As these employer-driven financial and participation requirements increase—and financial concerns elevate—employees and family members will demand better resources. "Employees deserve better and, if they haven't already, this will be the year they start demanding it,” Benz said.

Execs Will Understand the Need 

Despite all the reasons why benefits communication should receive more attention, executives remain hesitant to allocate a bigger investment to benefits communication, Benz said. This year, HR must emphasize to company executives that in order for benefits to be successful, employees must be engaged.  And in order for employees to be engaged, benefit communication efforts must be ramped up. “It really is such a small investment in the overall plan cost,” Benz said.

According to the survey, 68% of companies are getting by on communication budgets of less than $25,000 a year. Large companies with 5,000 or more employees can create “huge results” with an investment in benefit communications that is less than 1% of the total benefits budget, Benz added.

In 2013, more than in previous years, Benz said, HR and benefits managers should expect to hear their execs asking questions such as: 

             Can we show a return on investments (ROI) in health benefits?
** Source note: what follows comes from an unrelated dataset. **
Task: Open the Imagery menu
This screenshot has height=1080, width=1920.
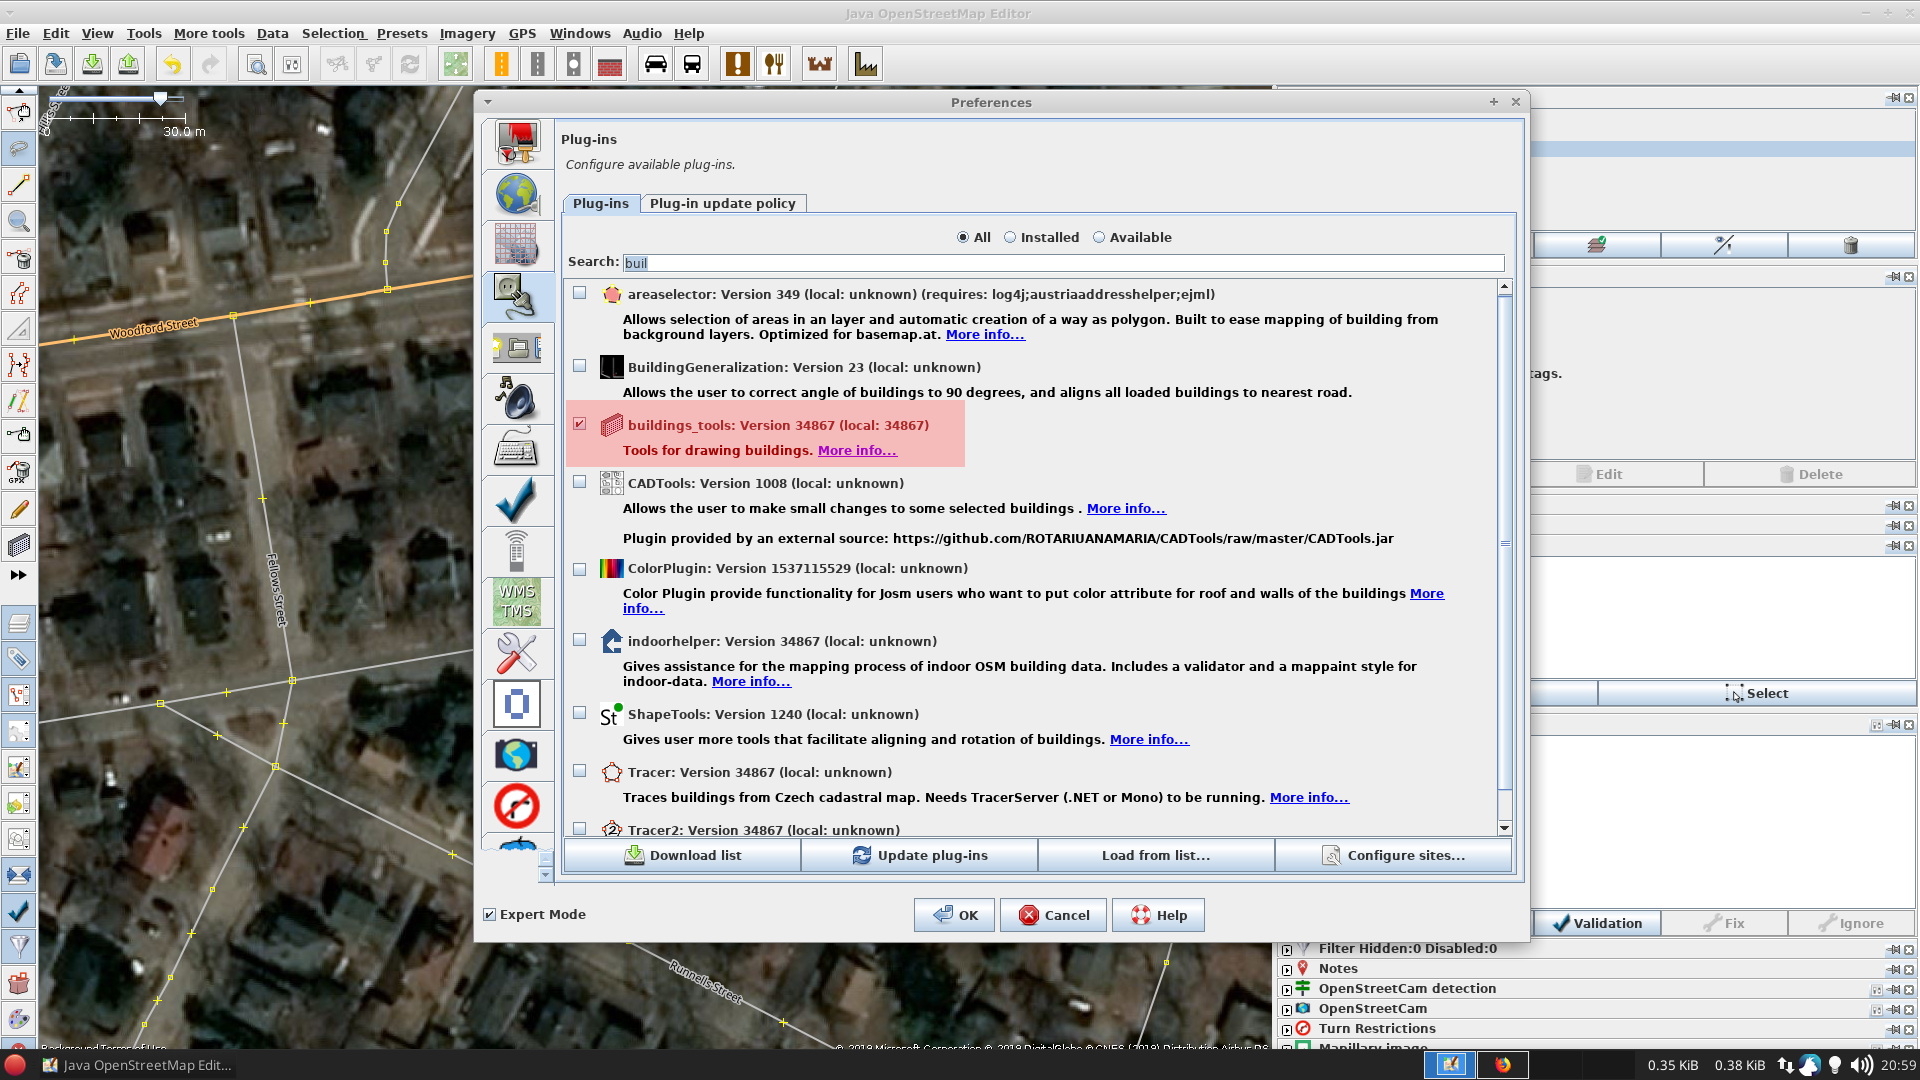Action: pos(466,33)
             How do we lower our health spending while keeping turnover low?

             What are we doing to make health care expenses more predictable?

             How will we respond to reform without damaging employee morale?

 

Benefits communicators will not have good answers for any of these questions without effective employee education and communication, Benz emphasized. “I think that this year, HR really needs to lay out a long-term road map,” she said. This road map should demonstrate to executives how the company will change in response to health care reform and how retirement programs are going to ultimately help both the employees and employer.  

Benz indicated she is concerned that retirement benefits are being put on the backburner because of health care reform. “And that really is a disservice to employees, and it’s going to be damaging to companies long-term,” she said.

Finding the balance between health care and retirement benefits communications will be a challenge because health care demands a lot of attention, according to Benz, but HR should not forget that there is a retirement readiness crisis looming. To balance communications between the two, she suggested integrating multiple messages. For example, messages about wellness can ultimately relate to retirement readiness: Will your retirement funds be spent on health care? How can you prepare now with saving and preventative health measures?

“There’s a very clear road map to making benefits communication successful, and companies can really follow [those] that have done it well and use their formula for success,” Benz concluded.